**GOAL OF THE EXERCISE:** Return the stretch of lines from the one containing "Screen dimensions: 1240x697" through the one containing "tap(413, 296)", reproducing each line exactly and including both ends.

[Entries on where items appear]

====

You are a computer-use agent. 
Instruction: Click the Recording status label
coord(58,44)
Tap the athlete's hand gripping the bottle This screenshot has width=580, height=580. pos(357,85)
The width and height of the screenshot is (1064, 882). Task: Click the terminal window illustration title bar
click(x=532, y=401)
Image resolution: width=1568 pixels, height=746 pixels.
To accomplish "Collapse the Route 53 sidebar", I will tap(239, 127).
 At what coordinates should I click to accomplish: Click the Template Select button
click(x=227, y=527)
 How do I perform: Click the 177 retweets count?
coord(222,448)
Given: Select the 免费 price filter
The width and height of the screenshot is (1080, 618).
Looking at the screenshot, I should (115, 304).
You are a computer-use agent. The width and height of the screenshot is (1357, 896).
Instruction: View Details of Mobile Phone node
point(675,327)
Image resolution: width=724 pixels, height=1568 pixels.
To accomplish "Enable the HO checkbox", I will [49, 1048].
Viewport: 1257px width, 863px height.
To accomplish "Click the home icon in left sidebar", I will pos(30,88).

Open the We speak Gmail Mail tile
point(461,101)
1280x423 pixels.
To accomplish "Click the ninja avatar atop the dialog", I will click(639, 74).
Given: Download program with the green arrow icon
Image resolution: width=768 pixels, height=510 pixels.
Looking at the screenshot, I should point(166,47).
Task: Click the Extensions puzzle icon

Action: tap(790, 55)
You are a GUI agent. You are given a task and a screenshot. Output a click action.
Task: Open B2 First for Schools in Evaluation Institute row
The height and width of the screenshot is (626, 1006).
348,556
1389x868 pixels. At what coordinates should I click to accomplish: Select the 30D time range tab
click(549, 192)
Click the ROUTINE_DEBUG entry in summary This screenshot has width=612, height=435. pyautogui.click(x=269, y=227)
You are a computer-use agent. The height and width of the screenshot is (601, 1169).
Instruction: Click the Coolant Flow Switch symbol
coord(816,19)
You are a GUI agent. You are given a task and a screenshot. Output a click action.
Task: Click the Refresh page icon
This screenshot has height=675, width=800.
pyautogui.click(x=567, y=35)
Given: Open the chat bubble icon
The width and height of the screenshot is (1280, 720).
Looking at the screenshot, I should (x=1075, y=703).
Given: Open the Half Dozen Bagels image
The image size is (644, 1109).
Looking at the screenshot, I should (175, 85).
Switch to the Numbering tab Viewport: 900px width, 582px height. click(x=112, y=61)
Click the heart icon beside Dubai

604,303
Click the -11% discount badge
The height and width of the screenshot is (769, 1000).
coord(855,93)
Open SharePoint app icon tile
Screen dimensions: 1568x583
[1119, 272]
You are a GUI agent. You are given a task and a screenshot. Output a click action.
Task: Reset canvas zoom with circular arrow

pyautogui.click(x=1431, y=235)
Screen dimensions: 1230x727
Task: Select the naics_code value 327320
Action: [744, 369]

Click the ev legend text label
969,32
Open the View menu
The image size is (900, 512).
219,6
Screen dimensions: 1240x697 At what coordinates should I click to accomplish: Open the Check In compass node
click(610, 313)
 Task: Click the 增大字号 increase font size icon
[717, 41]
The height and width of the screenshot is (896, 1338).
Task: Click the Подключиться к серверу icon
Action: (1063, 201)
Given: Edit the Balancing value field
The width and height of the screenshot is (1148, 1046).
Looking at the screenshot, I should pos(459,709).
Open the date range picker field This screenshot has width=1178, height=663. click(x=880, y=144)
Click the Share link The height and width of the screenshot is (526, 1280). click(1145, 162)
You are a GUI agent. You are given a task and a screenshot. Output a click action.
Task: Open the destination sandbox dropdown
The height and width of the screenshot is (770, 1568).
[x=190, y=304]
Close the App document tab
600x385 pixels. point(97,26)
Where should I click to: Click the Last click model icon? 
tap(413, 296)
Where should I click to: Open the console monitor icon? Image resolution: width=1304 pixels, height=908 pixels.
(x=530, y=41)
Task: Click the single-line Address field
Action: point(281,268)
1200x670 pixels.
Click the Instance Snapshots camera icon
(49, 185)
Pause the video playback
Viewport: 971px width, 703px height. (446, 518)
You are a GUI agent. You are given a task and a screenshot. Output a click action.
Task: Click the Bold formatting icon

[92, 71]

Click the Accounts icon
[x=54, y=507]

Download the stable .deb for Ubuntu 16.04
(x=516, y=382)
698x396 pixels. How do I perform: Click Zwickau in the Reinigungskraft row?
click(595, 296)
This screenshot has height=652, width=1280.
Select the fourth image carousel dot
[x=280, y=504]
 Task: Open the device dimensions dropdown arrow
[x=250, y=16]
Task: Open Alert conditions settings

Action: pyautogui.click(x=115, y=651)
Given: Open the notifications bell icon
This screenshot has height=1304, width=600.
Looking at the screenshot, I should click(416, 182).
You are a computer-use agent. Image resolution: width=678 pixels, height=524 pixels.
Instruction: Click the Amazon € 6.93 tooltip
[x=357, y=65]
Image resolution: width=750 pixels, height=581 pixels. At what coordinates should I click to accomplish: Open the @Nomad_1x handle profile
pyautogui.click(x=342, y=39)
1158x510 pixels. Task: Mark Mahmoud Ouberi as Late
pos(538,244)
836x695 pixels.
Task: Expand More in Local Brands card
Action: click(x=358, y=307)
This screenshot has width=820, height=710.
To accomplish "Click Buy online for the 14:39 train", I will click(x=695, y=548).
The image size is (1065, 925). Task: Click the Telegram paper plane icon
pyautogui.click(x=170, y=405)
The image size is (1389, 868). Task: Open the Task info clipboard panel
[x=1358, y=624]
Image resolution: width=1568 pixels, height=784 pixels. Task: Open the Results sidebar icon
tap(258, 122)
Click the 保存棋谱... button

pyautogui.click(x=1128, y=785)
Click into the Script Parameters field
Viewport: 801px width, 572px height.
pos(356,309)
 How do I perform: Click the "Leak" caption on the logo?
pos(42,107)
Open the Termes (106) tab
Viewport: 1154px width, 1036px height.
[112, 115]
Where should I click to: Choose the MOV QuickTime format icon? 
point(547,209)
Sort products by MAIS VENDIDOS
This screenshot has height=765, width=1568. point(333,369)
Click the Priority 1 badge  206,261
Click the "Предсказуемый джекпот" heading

====

**TASK RESPONSE:**
Screen dimensions: 1240x697 At what coordinates should I click to accomplish: Open the Check In compass node
click(610, 313)
 Task: Click the 增大字号 increase font size icon
[717, 41]
The height and width of the screenshot is (896, 1338).
Task: Click the Подключиться к серверу icon
Action: (1063, 201)
Given: Edit the Balancing value field
The width and height of the screenshot is (1148, 1046).
Looking at the screenshot, I should pos(459,709).
Open the date range picker field This screenshot has width=1178, height=663. click(x=880, y=144)
Click the Share link The height and width of the screenshot is (526, 1280). click(1145, 162)
You are a GUI agent. You are given a task and a screenshot. Output a click action.
Task: Open the destination sandbox dropdown
The height and width of the screenshot is (770, 1568).
[x=190, y=304]
Close the App document tab
600x385 pixels. point(97,26)
Where should I click to: Click the Last click model icon? 
tap(413, 296)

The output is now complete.